They regularly are reporting new health benefits associated with fruits and vegetables almost daily. Studies have now found more specific health conditions benefit from a diet high in fruits, vegetables, grains and legumes. It appears to reduce the risk of a number of diseases including, high blood pressure, diabetes and heart disease. More recently it was discovered that the disease preventing effects are partially due to various antioxidants, specific vitamins, minerals and enzymes that prevent disease by preventing cell damage that are contained in them.
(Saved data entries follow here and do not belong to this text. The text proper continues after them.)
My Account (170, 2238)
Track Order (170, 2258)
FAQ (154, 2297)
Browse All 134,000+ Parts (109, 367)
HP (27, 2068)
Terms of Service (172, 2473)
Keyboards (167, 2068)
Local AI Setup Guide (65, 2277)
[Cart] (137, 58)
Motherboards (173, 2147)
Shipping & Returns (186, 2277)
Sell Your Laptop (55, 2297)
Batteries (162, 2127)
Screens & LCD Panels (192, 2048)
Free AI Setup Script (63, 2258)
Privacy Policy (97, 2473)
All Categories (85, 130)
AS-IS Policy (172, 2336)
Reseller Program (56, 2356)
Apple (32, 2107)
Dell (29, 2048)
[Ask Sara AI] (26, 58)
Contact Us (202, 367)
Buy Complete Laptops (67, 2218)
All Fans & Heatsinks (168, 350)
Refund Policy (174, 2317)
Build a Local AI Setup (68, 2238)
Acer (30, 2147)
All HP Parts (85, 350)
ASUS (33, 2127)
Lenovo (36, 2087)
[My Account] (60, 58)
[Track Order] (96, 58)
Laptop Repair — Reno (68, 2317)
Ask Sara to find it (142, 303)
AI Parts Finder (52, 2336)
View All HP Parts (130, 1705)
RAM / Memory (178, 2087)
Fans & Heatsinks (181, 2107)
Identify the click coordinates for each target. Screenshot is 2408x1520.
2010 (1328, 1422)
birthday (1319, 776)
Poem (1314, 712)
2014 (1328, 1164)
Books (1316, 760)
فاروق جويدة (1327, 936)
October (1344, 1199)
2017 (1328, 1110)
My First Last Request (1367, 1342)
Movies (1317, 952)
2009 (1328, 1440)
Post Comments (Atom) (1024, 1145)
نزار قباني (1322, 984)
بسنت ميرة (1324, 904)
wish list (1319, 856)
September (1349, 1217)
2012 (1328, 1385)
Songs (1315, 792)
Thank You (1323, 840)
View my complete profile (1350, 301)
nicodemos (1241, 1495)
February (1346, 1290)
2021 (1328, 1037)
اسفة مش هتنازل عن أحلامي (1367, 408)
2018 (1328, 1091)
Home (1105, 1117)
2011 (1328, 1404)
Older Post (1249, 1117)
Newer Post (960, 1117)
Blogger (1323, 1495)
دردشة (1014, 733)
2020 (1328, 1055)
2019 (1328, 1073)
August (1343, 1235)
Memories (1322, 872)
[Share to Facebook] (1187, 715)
Nutrition experts suggest increasing the number and variety of plant-based colors in your daily diet; try to aim for nine total servings of fruits and vegetables daily.

Helpful antioxidants that can help to prevent aging and disease that are found in fruit and vegetables include vitamin E and C, Selenium, zinc, beta-carotene, sulfur and flavonoid compounds and various enzymes, vitamins and minerals.

  • The natural red colored plant pigments in these are called lycopene and anthocyanins. Lycopene is found in tomatoes, dried tomatoes, tomato juice, tomato based vegetable cocktail, tomato paste, sauce, homemade ketchup, watermelon and pink grapefruit. Studies have said it may help reduce risk of several types of cancer, especially prostate cancer. More Lycopene is absorbed from cooked tomatoes than raw.  Lycopene is also considered a carotenoid.
  • Tomatoes also contain vitamin E another important antioxidant.  2 medium tomatoes contain 3 iu's of vitamin E.
  • Vitamin B3 is found in tomatoes and is important for nervous system, circulation, carbohydrate, fat and protein metabolism, digestion, lowering cholesterol, hormone production and for memory mood problems.
  • P-coumaric acid and chlorogenic acid found in tomatoes interfere with certain chemical unions, which can create carcinogens (cancer causing agents). Tomatoes alone are believed to contain an estimated 10,000 phytochemicals.
  • Anthocyanins or pronthocyanins (catechins) which are the flavonoid (4-oxy-flavonoids) flavonoids actually were designed by nature to prevent environmental stress on the actual plant itself.
  • Bioflavans are also responsible for the red/blue colors found in red fruit like cherries, cranberries, strawberries, raspberries, pomegranates, rose hips, currents, gooseberry, chilli or Thai peppers, loganberries, huckleberry, red grapes and red apples. They are found in the fresh fruit as well as their skin.
  • Flavonoids seem to modify the body’s reaction to compounds such as allergens, viruses and carcinogens. They are known to have anti-inflammatory, anti-allergic, anti-viral and anti-cancer properties. They have found over 4,000 of these flavonoid compounds.
  • They prompt very strong vitamin P activity. These compounds may strengthen capillaries, blood vessels in the skin, circulatory system and in our eyes. They also increase the vitamin C recirculation and up take and help fight free radical damage and support joints. They also have a very beneficial effect on collagen and help inflammation.
  • What are free radicals? Free radicals are highly reactive molecules that destroy cellular components in the body. Free radical damage is what makes us age, and are liked to many diseased in the body. Environmental free radical like smoke, pollution, chemicals deplete these antioxidants in our body. However, the antioxidants from plant foods we consume can protect our body and cells from these harmful elements.
  • Helpful antioxidants that can help to prevent aging and disease that are found in fruit vegetables include vitamin E and C, Selenium, zinc, beta-carotene, sulfur  and flavonoid compounds and various enzymes.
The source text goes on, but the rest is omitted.